Degenerative back disease can be a chronic problem for many Americans. Replacing the diseased disc is now an option for some of these patients.
The Spine Center at the University of Colorado Hospital is taking part in a nationwide clinical trial testing a new model of a replacement disc.
Kathy Hassebrook traveled from Aberdeen, S.D., to take part in this specific clinical trail.
For the past 10 years, she's experienced increasing back pain and what she calls a lack of back structure. She's tried back injections, physical therapy and wearing a back brace. Nothing worked.
"I've had the options given to me to either live with it, which I've done, and when it got to the point that it got so bad that it was affecting different things in my life, there's two surgeries that were recommended," said Hassebrook.
Golfing and bowling have been off limits , but it was a recent trip to Thailand that solidified her decision to have surgery.
"There was an elephant ride I was not on! And, I was afraid of the long flight," said Hassebrook.

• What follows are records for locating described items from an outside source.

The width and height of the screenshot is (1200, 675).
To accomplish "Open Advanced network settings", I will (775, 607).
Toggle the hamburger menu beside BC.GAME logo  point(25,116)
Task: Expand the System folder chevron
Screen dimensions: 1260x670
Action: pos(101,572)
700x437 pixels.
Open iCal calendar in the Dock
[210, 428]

Missing that elephant ride was her last straw. She decided to enroll and was accepted into the clinical trial.
Dr. Vikas Patel leads a team of spine surgeons who are testing the newly designed artificial disc.

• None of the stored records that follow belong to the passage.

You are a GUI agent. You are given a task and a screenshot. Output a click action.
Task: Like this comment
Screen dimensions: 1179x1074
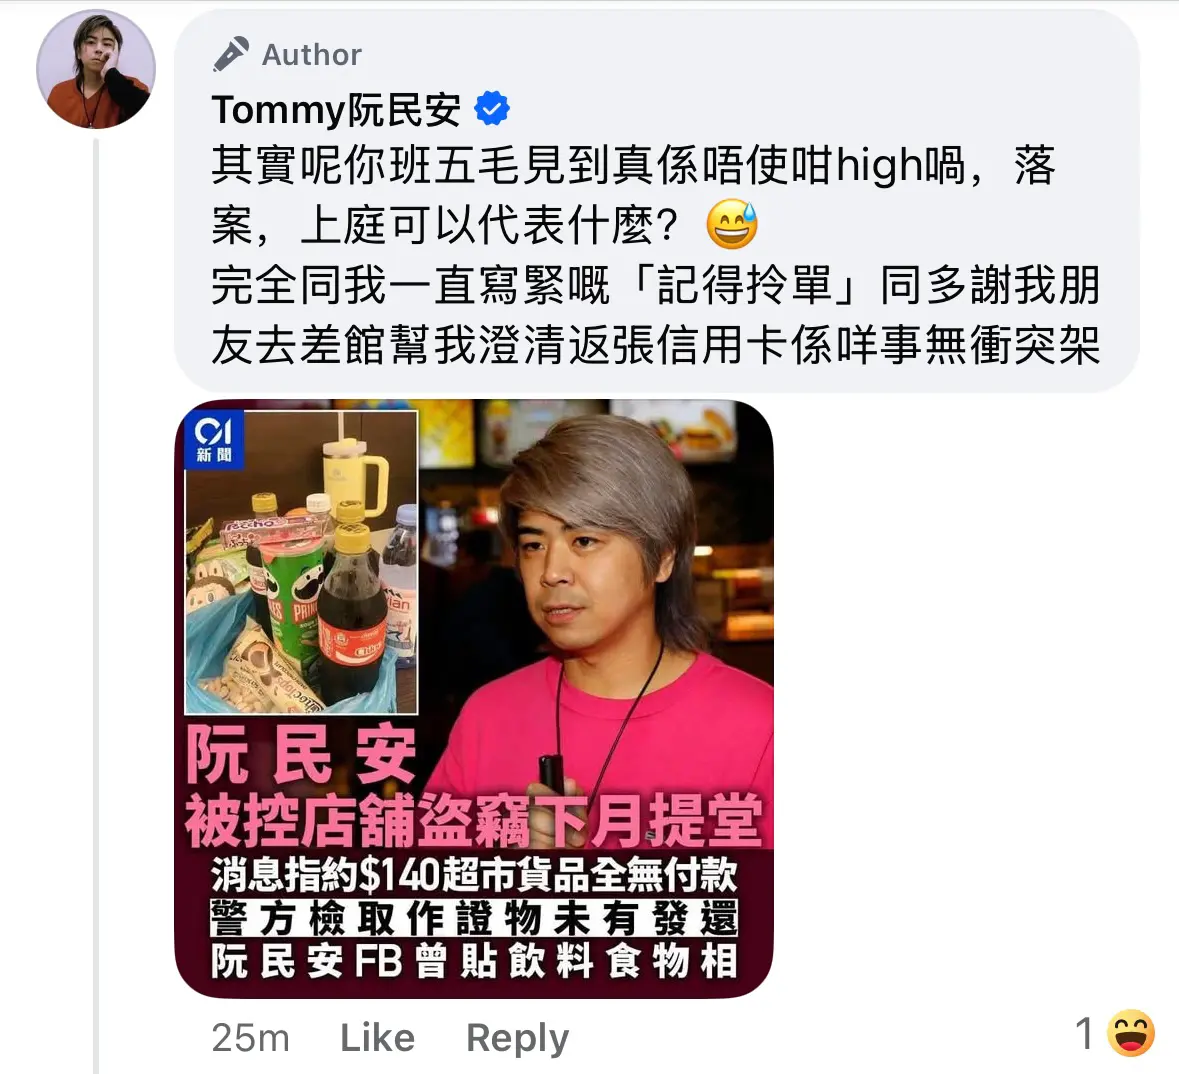377,1038
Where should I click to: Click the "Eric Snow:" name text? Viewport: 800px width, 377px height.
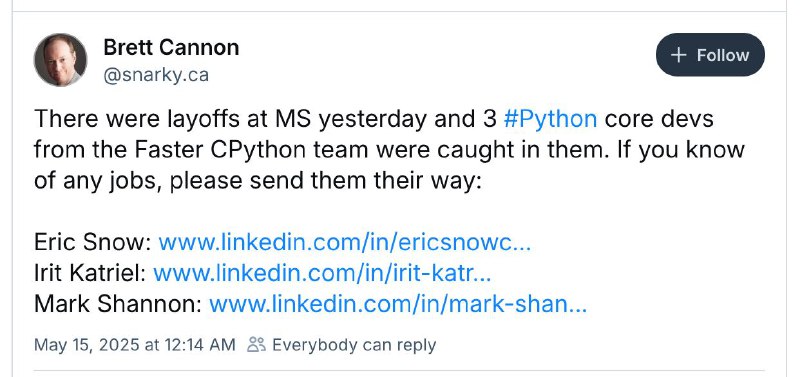(93, 242)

"This new disc is a third-generation type of disc where they are combining aspects of previous implants that we believe are better. These trials are important in general to make certain when new technologies come out they are thoroughly tested and carefully followed to make sure they are better than what's currently available," said Dr. Patel.

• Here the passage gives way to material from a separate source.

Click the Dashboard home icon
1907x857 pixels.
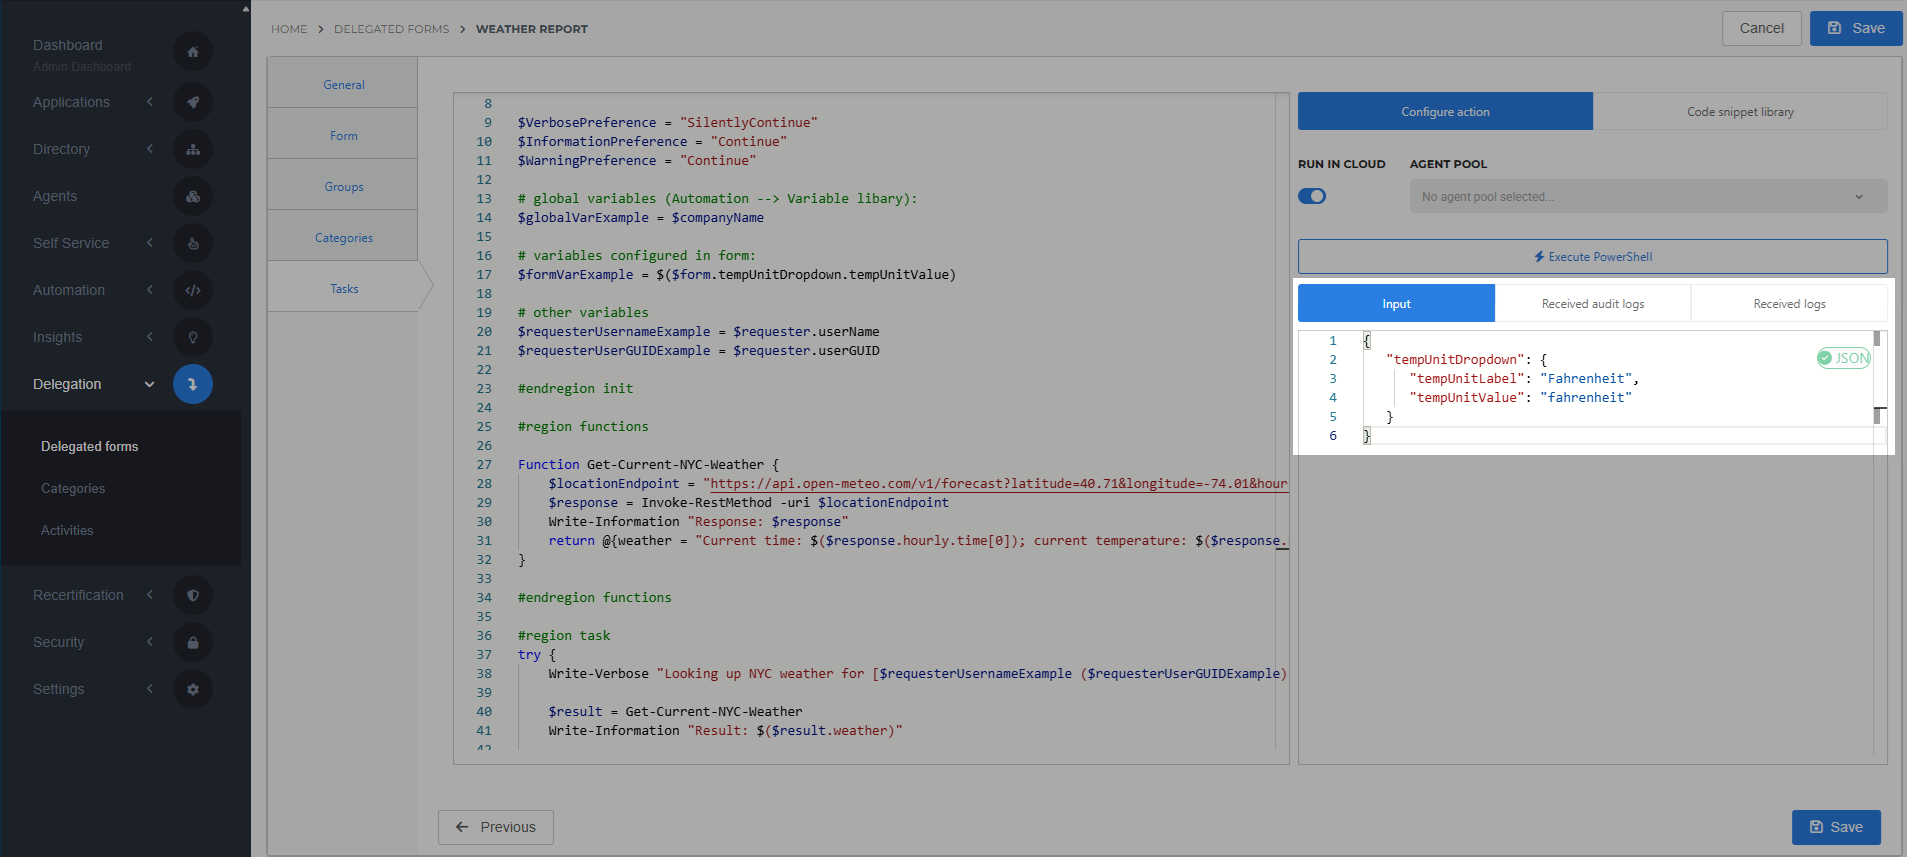[193, 52]
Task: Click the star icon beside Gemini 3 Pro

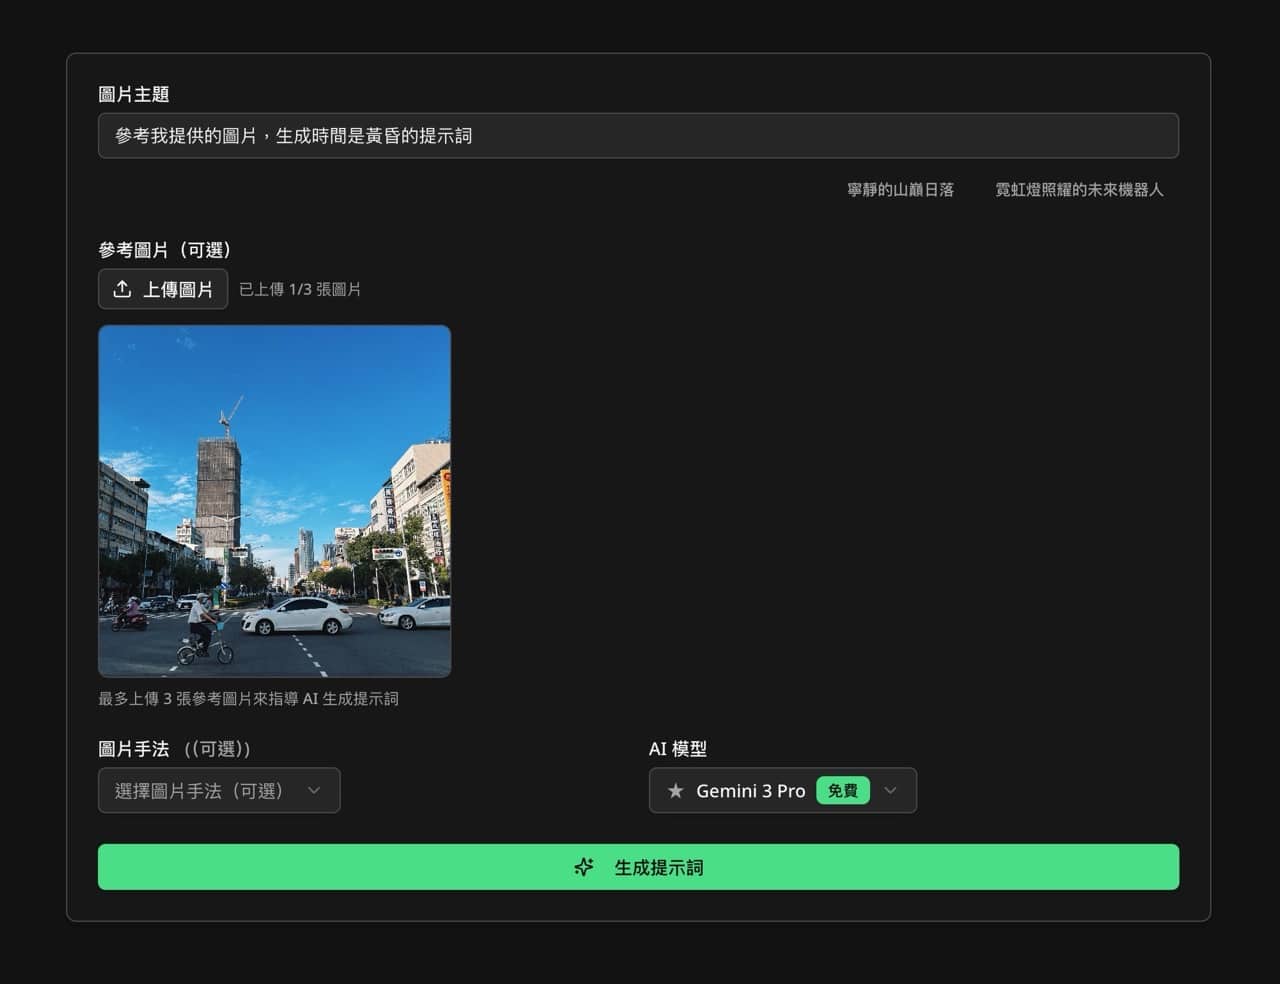Action: coord(676,790)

The new disc incorporates added mobility.
"It allows a bit of sliding and translating motion," said Dr. Patel. He said it will act even more like a natural spine disc.
Because Kathy is part of this clinical trial, she can not know if her replacement will be with the new disc or an older version. To her, either disc will be fine.
"The good news is that I get one of the discs and I don't have a fusion surgery scheduled. I either get the one being studied in the trial or one that is already FDA approved," said Hassebrook on the day prior to her surgery.
The minimally invasive surgery to remove the diseased disc and implant the new one took about three hours. Kathy was walking within the first day.
She flew back to Colorado for a seven-week check up. There's no doubt in her mind, she said, the surgery was a success. To prove it, she wore high-heeled boots to her appointment. That was something she could not do until after the surgery.
"I was hopeful, but it's like I stepped back 10 years and it worked," said Hassebrook.
Not knowing what disc was implanted is not even an issue.
"I'm guessing maybe I have the new one, but either way it worked. I'm happy," said Hassebrook.
Kathy's experience will join that of about 300 other patients to determine which disc may help future patients the most.
If this disc is approved by the FDA, it could be available in about three years.
The clinical trial is still accepting new patients.